Question

I have got a Tab seprated file and I have to convert it into an xml with relevant child nodes. The file looks like this -

Miscellaneous           
Ceremonial      
    Test1           
    Test2
    Test3
Sport       
    Athletics   
    Basketball  
    Biathlon    
    Boxing  
    Canoeing    
    Clay Pigeon Shooting    
    Climbing    
    Cricket 
    Cycling 
    Diving  
    Football    
    Football    
    Freefall    
    Gliding 
    Hill Walking    
    Hockey  
    Martial Arts    
        Karate
        Judo
        Jujitsu
    Modern Pentathlon   
    Mountaineering  
    Orienteering    
    Parachuting 
    Paragliding 
    Parascending    
    Polo    
    Rugby   
    Rugby League    
    Rugby Union 
    Soccer  

I am stuck at the 3rd level of node i.e.
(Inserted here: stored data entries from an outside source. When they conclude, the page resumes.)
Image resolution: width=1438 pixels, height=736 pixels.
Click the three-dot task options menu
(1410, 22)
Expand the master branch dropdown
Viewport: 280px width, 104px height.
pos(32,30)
Martial Arts.

Here is the code which I have written and works fine till 2nd level.

Could anyone please tell me what to fix to make it wok for 3rd and more levels -

<cfif structKeyExists(form, "xlsfile") and len(form.xlsfile)>

<!--- Destination outside of web root --->
<cfset dest = getTempDirectory() />
<cffile action="upload" destination="#dest#" filefield="xlsfile" result="upload" nameconflict="makeunique">
<cfset theFileUploaded = upload.serverDirectory & "/" & upload.serverFile />
<cffile action="read" file="#theFileUploaded#" variable="theFile">
<cfset CrLf = chr(10) & chr(13) />
<cfset counter = 0 />

<cfset dataStr = structNew()>
<cfset isRoot = false>
<cfset tabCount = 0>
<cfset counter = 1>
<cfset childCounter = 1>
<cfset previousResult = 1>

<cfloop list="#theFile#" index="run" delimiters="#CrLf#">
    <!--- The test value. --->
    <cfset strTest = #Rtrim(run)# />
    <!--- The instance counter. --->
    <cfset intCount = 0 />
    <!--- Get the initial position. --->
    <cfset intPosition = Find( chr(9), strTest, 0 ) />
    <!--- Keep searching till no more instances are found. --->
    <cfloop condition="intPosition">
        <!--- Increment instance counter. --->
        <cfset intCount = (intCount + 1) />
        <!--- Get the next position. --->
        <cfset intPosition = Find(chr(9), strTest, (intPosition + Len( chr(9) ))) />
    </cfloop>

    <!--- Output the number of target instances.
     <cfoutput>
        --- #intCount# --- <br/>
    </cfoutput>         --->
    <cfset childNode = "Child" & counter>
    <cfdump var="#intCount-tabCount#">
    <!--- Root --->
    <cfif intCount eq 0>
        <cfset dataStr.root = strTest>
        <cfset tabCount = intCount>
    <!--- Child at level 1 ---> 
    <cfelseif tabCount eq 0 >
        <cfset tabCount = intCount>
        <cfset dataStr[childNode] = StructNew()>
        <cfset dataStr[childNode].root = strTest>
    <!--- Child at sub levels --->  
    <cfelseif ((intCount-tabCount) eq 0) or ((intCount-tabCount) eq 1)>

        <cfif previousResult eq 0 and intCount-tabCount eq 1>
            <cfdump var="#strTest#">
        </cfif> 

            <cfset tabCount = intCount>         
            <cfset tabCount = intCount>
            <cfset subChildNode = "Child" & childCounter>
            <cfset dataStr[childNode][subChildNode] = strTest>      
            <cfset childCounter = childCounter+1>
            <cfset previousResult = intCount-tabCount>

    <cfelseif previousResult eq 0>
        <cfset counter = counter+1>
        <cfset childNode = "Child" & counter>
        <cfset childCounter = 1>
        <cfset tabCount = intCount>
        <cfset dataStr[childNode] = StructNew()>
        <cfset dataStr[childNode].root = strTest>                       
    <cfelse>
        <cfset counter = counter+1>
        <cfset childNode = "Child" & counter>
        <cfset childCounter = 1>
        <cfset tabCount = intCount>
        <cfset dataStr[childNode] = StructNew()>
        <cfset dataStr[childNode].root = strTest>
    </cfif>


</cfloop>

<cfdump var="#dataStr#">

Was it helpful?

Solution

I'm going to answer this on the assumption that you are struggling with the concept of recursion and hierarchical (parent-child) data structures, as you did not make it clear in your question what exactly is the problem.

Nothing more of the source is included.